How to Communicate With Your Baby

To communicate means to share thoughts, ideas, and feelings. We communicate through sounds, words, facial expressions, and touch. Communicating in a loving way with your baby from the moment they are born makes your baby feel safe and comforted and creates a bond between you. It also helps your baby learn how to communicate.

Care Instructions

  • Talk to your baby as much as possible. Even though your baby won't understand exactly what you're saying, hearing the words helps them learn about language. And just hearing your voice is soothing to your baby — it means food, warmth, touch, and comfort.
  • Hold your baby often. It helps your baby feel safe and comforted.
  • Always respond to your newborn's cries. At this age, you can't spoil your baby with too much attention.
  • When your baby cries, see if they need to eat or have a diaper change, are cold, or just want to be held. If your baby is still crying, try these ways to calm your baby:
    • rock or hold your baby while you walk
    • take your baby for a walk in a stroller
    • sing or play music
    • turn on a fan or other calming noise
    • give your baby a pacifier

Call Your Health Care Provider if...

  • Your baby doesn't respond to sounds, especially parents' voices.
  • You're worried that your baby isn't seeing or hearing normally.
  • Your baby is crying for a long time or the crying sounds odd to you.
  • Your baby is crying and has other symptoms, like low activity, poor feeding, a fever, or trouble breathing, or seems to be in pain.
  • You feel very frustrated, sad, or out of control.

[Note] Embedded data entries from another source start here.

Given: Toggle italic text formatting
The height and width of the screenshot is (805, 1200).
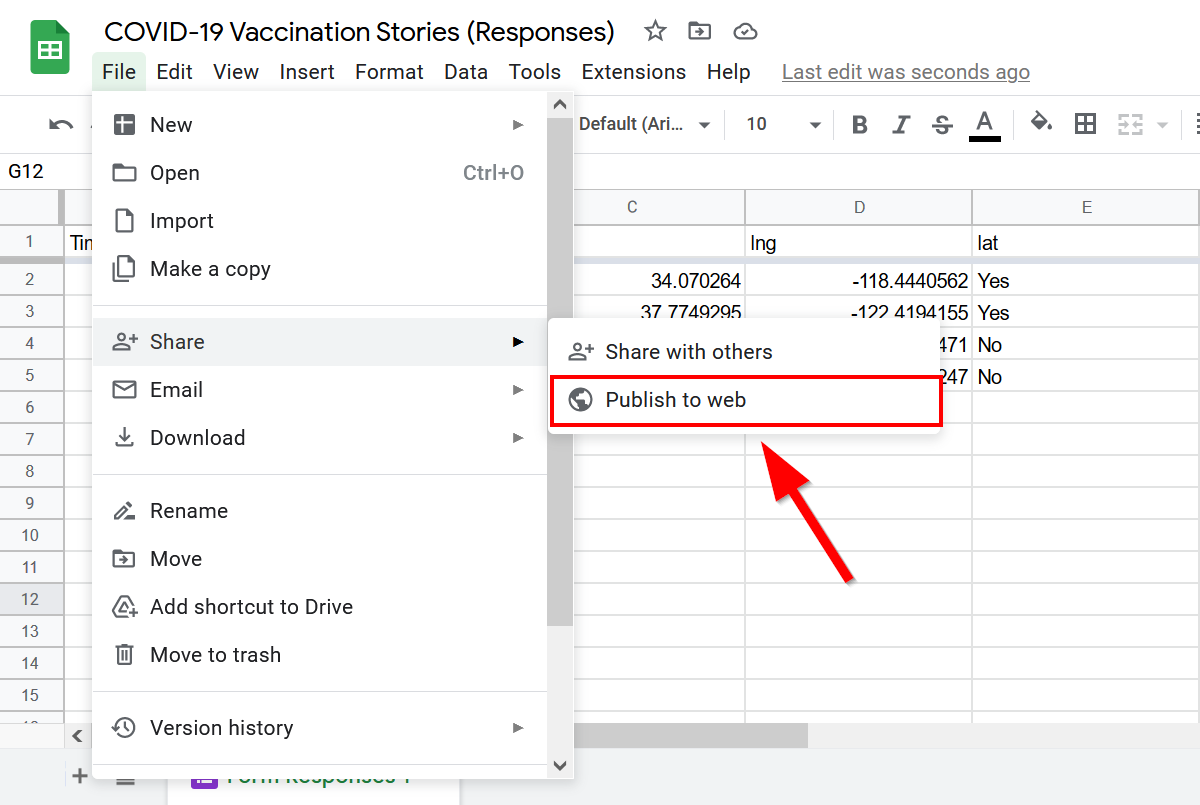Looking at the screenshot, I should tap(901, 125).
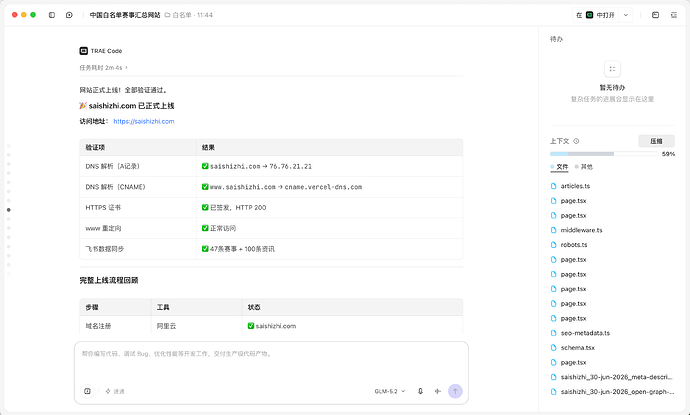Click the context usage progress bar
The width and height of the screenshot is (690, 415).
[604, 154]
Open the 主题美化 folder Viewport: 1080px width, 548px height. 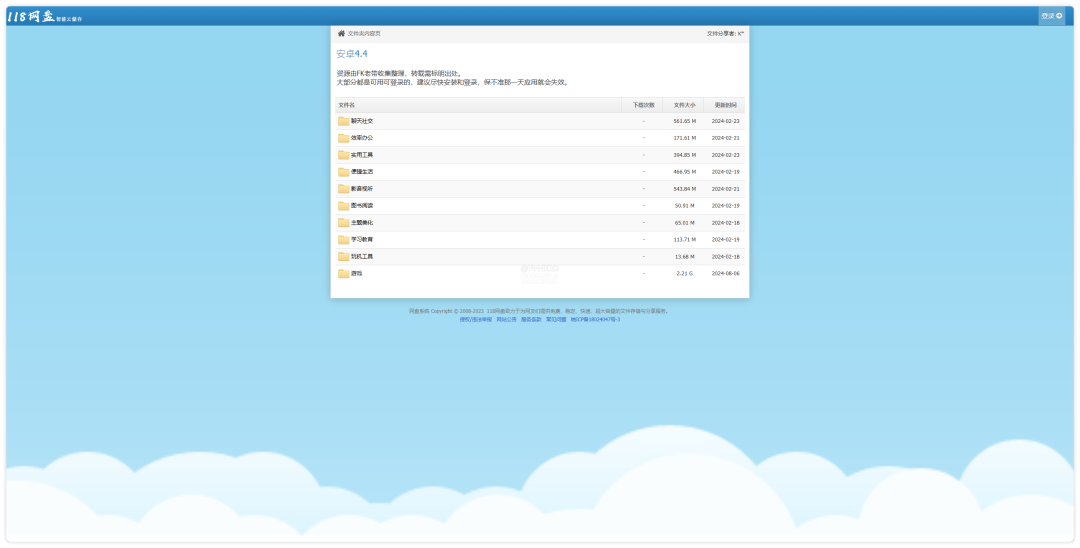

You know your baby best. If your baby has signs that concern you, call your health care provider.

More to Know

How do babies communicate? Your baby communicates by making sounds, changing body position, making faces, or moving the arms and legs in time with your speech. Babies this age also cry to communicate. A crying baby might be tired; need a cuddle; have an empty belly or a dirty diaper; or be cold. Babies may cry for longer periods when they're sick or in pain. Sometimes babies cry for no clear reason at all.

How do I know if my baby’s communicating normally for their age? There is a wide range of normal development in babies. In general in the first month or so, a baby will:

  • turn their head toward a parent's voice or other sounds
  • cry to communicate a need (to be held or fed, to have a diaper changed, or to sleep)
  • turn toward the breast or bottle and suck when a nipple is placed in their mouth
  • hold a finger placed in their palm
  • look at and follow faces when quiet and alert
  • stare briefly at brightly colored toys or pictures placed in front of their face

Talk to your health care provider if you have questions or concerns about your baby's development.